El maestro de pintura

El maestro de pintura

Sebastián Rosso | Archivo LA GACETA

EZEQUIEL LINARES. Frente a su pintura “Fusilamiento”, en un catálogo del Departamento de Artes Plásticas de la UNT. LA GACETA / FOTO DE ARCHIVO EZEQUIEL LINARES. Frente a su pintura “Fusilamiento”, en un catálogo del Departamento de Artes Plásticas de la UNT. LA GACETA / FOTO DE ARCHIVO
11 Julio 2015
- ¿Cuál es el denominador común de la pintura latinoamericana?

- La verdadera pintura latinoamericana es narrativa. Es literaria y lo digo sin tenerle miedo al término. Relata de todo: la temática social como Cándido Portinari, es irónica como en Botero, no siempre es de tono político.

Palabras de Ezequiel Linares en una entrevista publicada en LA GACETA, el 22 de abril de 1984. El pintor volvía de una larga residencia en España, que había empezado cuatro años antes.

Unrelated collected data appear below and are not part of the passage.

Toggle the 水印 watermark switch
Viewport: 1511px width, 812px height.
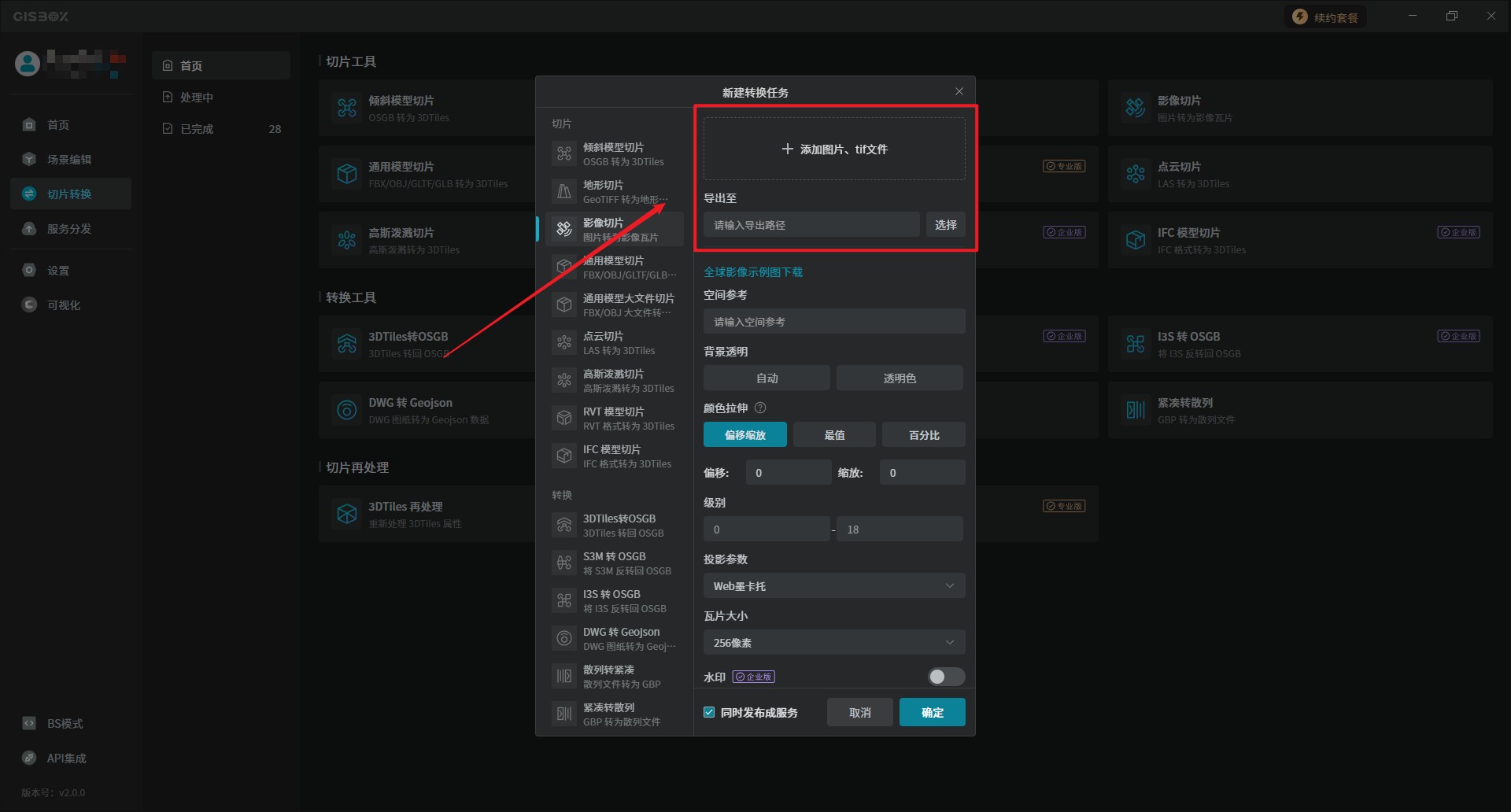tap(946, 677)
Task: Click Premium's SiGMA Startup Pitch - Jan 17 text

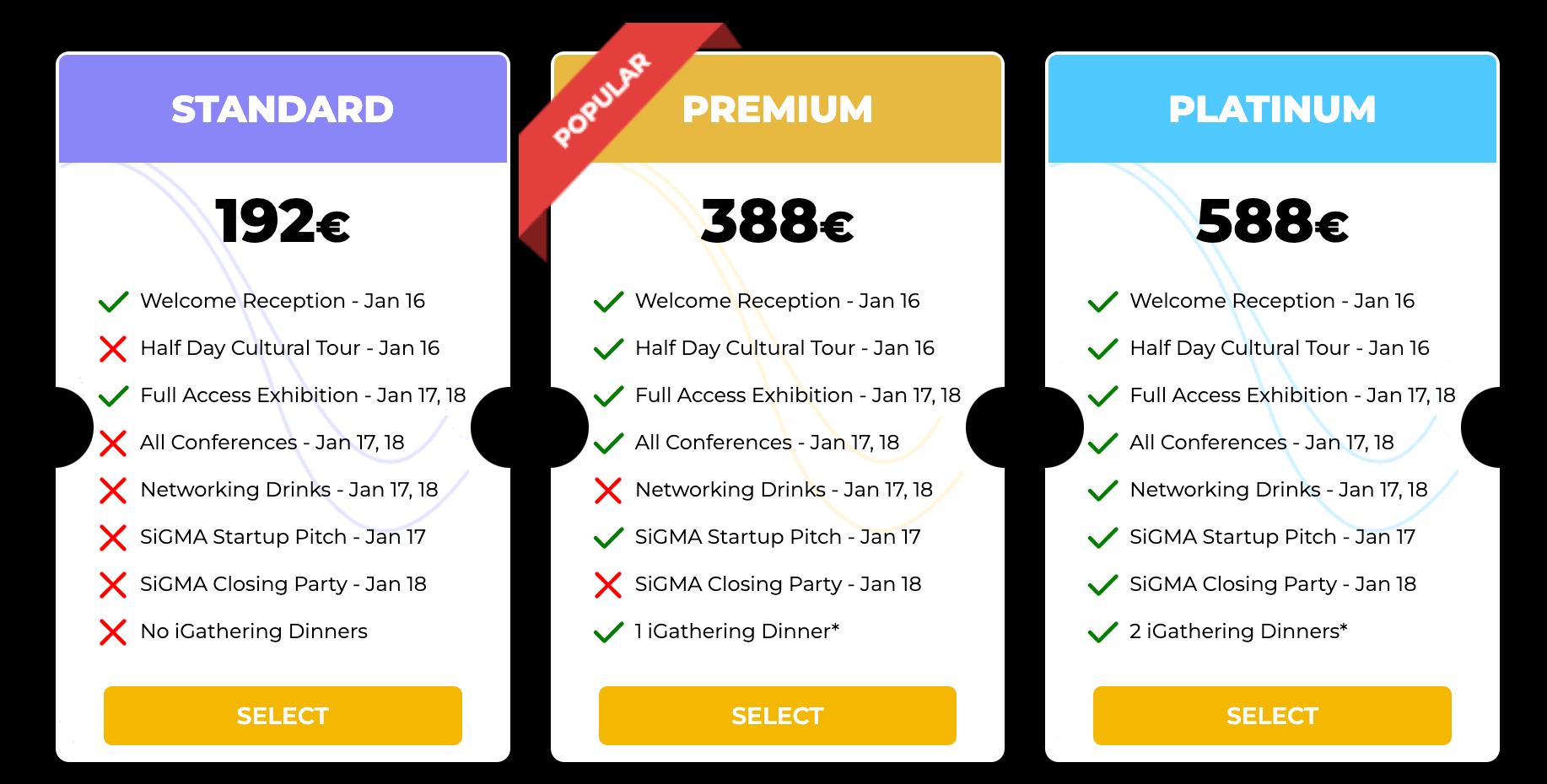Action: [777, 537]
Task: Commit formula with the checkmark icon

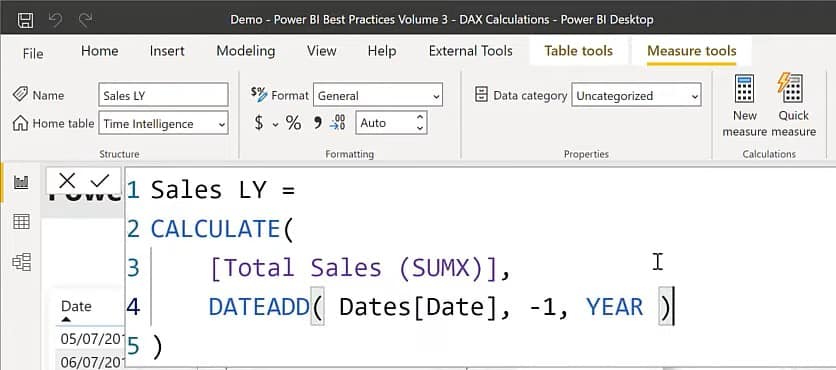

“La madre España lo recibe entre ilusiones y dudas”, dijo el crítico Jorge Taverna Irigoyen, en el número que le dedicaron al pintor las viejas ediciones del CEAL. “Allí, Linares, ha vuelto a alimentar con vivencias propias su dibujo y su pintura”. Europa parece haber ahondado en él, el sentimiento de pertenencia al continente latinoamericano, “hoy mi situación no es la misma que la de las generaciones que me precedieron. Ellos vinieron a buscar la panacea, el Olimpo Cultural en el cual integrarse, o del cual beber la sabiduría que iba a impregnar para siempre el sentido de su obra. Yo vivo en Europa como un período de espera, como una toma de distancia, para objetivar mejor lo que nos distingue, lo que nos caracteriza”.

El maestro

Aunque Linares no fue expulsado ni cesanteado, como otros docentes de la Facultad de Artes, los oscuros momentos que se vivían en el país, al momento de su partida, hicieron que su ausencia fuera sufrida como otro exilio, por él y por la comunidad artística. “En Tucumán, hace más de veinte años tuve por cierto mi destino de artista latinoamericano. Ese Macondo de nuestro país me hechizó de tal manera que olvidé todo en él, me sumergí en esa fibra de tierras calientes y exhuberancia vegetal, de historias creíbles e increíbles pero todas ciertas”. Lo dijo en algún momento y algún lugar. Llegó a ser repetido en tantas reseñas de su biografía, que se convirtió en uno de los párrafos más citados por la exigua historia del arte tucumano.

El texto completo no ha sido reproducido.